TASKS FOR THIS EXERCISE:
1: In the pigeon thread, how often does pirab buk clean Craow Dum's nares and mouth?
2: Rewrite the pigeon thread from "## Larry_Cologne (Jul" up to and including "upper beak missing.", replacing "link" with "post".

PASSAGE SHOWN:
#####

When you feed your pigeon, he will close the tracheal opening. Just like a human, if he is caught unawares, or is in the wrong position to avoid inhaling crop contents (or stomach contents in the case of a human), choking can occur.

I do not think the missing upper beak changes the way he inhales through the trachea in any significant way. I think a normal, closed beak would protect his tongue from the cold. A normal, closed beak would have the air pass though the two openings of the nares towards the base of the tongue. I have a pigeon skull in front of me, and do not see much in the way of sinuses for warming and humidifying cold air. With the skull held upside-down, I can see in a straight line from where the spine connects, from the outside of the floor of the cranium all the way through the two openings of the nares. 

I think your main function, other than giving him love and food and refuge, is to be *his "upper beak"*.

Larry


----------



## pirab buk (Sep 8, 2011)

*upper beak*

Thanks Larry for your thoughts!
Eating has not been a problem for Craow Dum so long as I fill his bowl to the top.
I spend an enormous amount of time grooming him. I clean his nares and mouth at least twice a day of debris (feather bits and mucus) It's kind of gross plus I clean his feet. He is good about bathing in a shallow bowl.I will dry him off and pinch off feather sheaths (loose keratin) I haven't had any problems so far with poop sticking to his bottom.
It is slow going giving him his meds. Patience is the key. I drop one or two drops at a time and wait for him to move his tongue to suck it up.It wouldn't be so bad if it was a small amount or if it was a short duration, but unfortunately, it is neither. He is a good sport about it even though he gets impatient!
I do worry about the choking so I can not rush.
sigh...
He is a such a dear little soul.


----------



## Larry_Cologne (Jul 6, 2004)

pirab buk,

Check out this link on Facebook:


http://www.facebook.com/photo.php?fbid=10150609228745450&set=o.176239232007&type=3&theater

Barbara Fernandez Andujar has a pigeon also with upper beak missing.

Larry


----------



## almondman (Aug 22, 2009)

pirab buk said:


> Thanks Larry for your thoughts!
> Eating has not been a problem for Craow Dum so long as I fill his bowl to the top.
> I spend an enormous amount of time grooming him. I clean his nares and mouth at least twice a day of debris (feather bits and mucus) It's kind of gross plus I clean his feet. He is good about bathing in a shallow bowl.I will dry him off and pinch off feather sheaths (loose keratin) I haven't had any problems so far with poop sticking to his bottom.
> It is slow going giving him his meds. Patience is the key. I drop one or two drops at a time and wait for him to move his tongue to suck it up.It wouldn't be so bad if it was a small amount or if it was a short duration, but unfortunately, it is neither. He is a good sport about it even though he gets impatient!
> ...

#####

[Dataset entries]
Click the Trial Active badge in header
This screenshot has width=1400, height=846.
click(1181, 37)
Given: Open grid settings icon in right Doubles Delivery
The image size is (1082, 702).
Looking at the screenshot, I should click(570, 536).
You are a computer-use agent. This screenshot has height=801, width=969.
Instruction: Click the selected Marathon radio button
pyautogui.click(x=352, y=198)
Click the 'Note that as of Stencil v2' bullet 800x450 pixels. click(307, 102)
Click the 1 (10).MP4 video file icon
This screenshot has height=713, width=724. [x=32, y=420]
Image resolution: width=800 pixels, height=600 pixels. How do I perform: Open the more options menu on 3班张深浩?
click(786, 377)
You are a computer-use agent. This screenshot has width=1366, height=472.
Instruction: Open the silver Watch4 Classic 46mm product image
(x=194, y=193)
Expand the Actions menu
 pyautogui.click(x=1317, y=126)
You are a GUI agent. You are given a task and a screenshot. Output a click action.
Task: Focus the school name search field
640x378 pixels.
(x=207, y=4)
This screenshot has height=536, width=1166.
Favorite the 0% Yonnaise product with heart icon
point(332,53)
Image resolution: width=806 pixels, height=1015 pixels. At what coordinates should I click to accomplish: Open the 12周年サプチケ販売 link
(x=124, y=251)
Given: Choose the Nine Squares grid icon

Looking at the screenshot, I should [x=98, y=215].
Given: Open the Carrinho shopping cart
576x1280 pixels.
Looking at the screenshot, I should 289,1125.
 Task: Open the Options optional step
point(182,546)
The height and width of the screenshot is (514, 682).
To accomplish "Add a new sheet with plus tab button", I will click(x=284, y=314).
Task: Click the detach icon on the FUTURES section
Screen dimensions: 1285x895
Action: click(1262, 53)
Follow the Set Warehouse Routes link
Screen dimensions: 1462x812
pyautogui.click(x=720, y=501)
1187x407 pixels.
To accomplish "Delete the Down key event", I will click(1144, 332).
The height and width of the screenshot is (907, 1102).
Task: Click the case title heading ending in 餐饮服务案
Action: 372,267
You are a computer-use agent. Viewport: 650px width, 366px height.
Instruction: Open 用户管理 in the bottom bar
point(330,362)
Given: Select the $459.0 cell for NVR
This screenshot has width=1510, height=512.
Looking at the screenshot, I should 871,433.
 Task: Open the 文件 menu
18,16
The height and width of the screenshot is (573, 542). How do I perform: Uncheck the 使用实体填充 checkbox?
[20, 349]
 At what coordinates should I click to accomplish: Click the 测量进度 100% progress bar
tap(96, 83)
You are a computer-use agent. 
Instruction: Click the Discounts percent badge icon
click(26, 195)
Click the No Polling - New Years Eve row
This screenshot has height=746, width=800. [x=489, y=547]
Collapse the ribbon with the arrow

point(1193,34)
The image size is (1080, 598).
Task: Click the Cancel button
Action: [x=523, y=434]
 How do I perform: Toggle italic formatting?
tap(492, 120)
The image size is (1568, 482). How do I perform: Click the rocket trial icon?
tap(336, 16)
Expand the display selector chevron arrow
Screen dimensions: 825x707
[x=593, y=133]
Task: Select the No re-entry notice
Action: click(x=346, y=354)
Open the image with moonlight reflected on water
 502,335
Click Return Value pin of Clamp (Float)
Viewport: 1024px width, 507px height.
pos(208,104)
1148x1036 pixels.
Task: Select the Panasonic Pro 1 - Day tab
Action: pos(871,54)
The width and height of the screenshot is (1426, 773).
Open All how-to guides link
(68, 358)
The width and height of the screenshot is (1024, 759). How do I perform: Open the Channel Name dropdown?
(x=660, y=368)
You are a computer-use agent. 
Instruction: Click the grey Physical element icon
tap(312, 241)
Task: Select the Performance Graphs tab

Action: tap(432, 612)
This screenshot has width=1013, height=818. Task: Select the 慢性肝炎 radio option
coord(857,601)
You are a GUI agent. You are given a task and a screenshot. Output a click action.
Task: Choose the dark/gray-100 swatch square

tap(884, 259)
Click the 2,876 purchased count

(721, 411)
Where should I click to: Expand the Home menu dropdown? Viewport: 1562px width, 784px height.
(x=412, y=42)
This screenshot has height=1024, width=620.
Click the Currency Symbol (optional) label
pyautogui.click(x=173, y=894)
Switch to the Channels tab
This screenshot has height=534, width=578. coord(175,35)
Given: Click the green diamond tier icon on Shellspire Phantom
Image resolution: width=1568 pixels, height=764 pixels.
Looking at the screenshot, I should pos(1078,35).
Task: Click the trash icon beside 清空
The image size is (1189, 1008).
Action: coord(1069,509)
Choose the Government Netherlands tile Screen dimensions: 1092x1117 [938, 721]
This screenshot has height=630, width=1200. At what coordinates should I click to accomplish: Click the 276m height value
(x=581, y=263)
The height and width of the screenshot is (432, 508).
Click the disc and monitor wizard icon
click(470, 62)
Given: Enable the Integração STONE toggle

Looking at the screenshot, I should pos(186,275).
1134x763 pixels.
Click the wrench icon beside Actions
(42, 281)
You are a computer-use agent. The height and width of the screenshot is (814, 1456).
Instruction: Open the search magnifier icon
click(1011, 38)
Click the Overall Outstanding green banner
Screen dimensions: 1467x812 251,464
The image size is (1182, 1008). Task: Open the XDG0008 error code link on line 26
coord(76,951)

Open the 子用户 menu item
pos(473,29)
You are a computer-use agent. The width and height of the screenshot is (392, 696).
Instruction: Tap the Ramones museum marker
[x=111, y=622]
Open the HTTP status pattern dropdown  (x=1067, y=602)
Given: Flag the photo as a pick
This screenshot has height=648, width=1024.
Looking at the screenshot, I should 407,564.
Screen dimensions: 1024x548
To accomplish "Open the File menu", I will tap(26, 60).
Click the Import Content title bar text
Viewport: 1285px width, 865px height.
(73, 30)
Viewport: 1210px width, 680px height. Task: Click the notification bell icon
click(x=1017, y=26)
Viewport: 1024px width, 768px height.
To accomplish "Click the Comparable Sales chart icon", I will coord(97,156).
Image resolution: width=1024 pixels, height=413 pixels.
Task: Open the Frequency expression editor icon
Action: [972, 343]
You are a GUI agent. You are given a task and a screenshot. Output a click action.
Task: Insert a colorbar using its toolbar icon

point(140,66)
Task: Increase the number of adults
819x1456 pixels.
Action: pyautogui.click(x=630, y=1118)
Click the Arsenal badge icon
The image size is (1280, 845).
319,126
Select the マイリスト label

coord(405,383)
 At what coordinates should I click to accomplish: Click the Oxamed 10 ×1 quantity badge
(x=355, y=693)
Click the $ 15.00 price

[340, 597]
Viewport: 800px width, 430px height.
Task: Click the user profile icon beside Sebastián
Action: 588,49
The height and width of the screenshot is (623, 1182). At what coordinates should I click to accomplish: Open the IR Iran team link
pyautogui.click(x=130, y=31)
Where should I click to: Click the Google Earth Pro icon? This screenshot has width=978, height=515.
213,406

#####

PER-TASK OUTPUTS:
1: At least twice a day.

2:
## Larry_Cologne (Jul 6, 2004)

pirab buk,

Check out this post on Facebook:


http://www.facebook.com/photo.php?fbid=10150609228745450&set=o.176239232007&type=3&theater

Barbara Fernandez Andujar has a pigeon also with upper beak missing.